Source Independent (UK)

Obama and Osama are at last participating in the same narrative. For the US president's critics–indeed, for many critics of the West's military occupation of Afghanistan–are beginning to speak in the same language as Obama's (and their) greatest enemy. There is a growing suspicion in America that Obama has been socked into the heart of the Afghan darkness by ex-Bushie Robert Gates–once more the Secretary of Defense–and by journalist-adored General David Petraeus whose military "surges" appear to be as successful as the Battle of the Bulge in stemming the insurgent tide in Afghanistan as well as in Iraq.
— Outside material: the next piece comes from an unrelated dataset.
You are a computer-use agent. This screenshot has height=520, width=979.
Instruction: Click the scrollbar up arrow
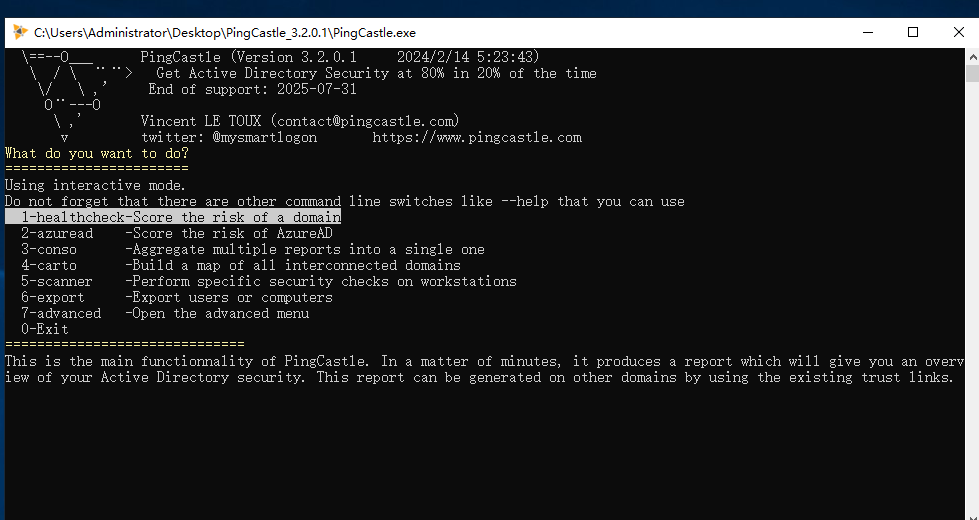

No wonder Osama bin Laden decided to address "the American people" this week. "You are waging a hopeless and losing war," he said in his 9/11 eighth anniversary audiotape. "The time has come to liberate yourselves from fear and the ideological terrorism of neoconservatives and the Israeli lobby." There was no more talk of Obama as a "house Negro" although it was his "weakness", bin Laden contended, that prevented him from closing down the wars in Iraq and Afghanistan. In any event, Muslim fighters wold wear down the US-led coalition in Afghanistan "like we exhausted the Soviet Union for 10 years until it collapsed". Funny, that. It's exactly what bin Laden told me personally in Afghanistan–four years before 9/11 and the start of America's 2001 adventure south of the Amu Darya river.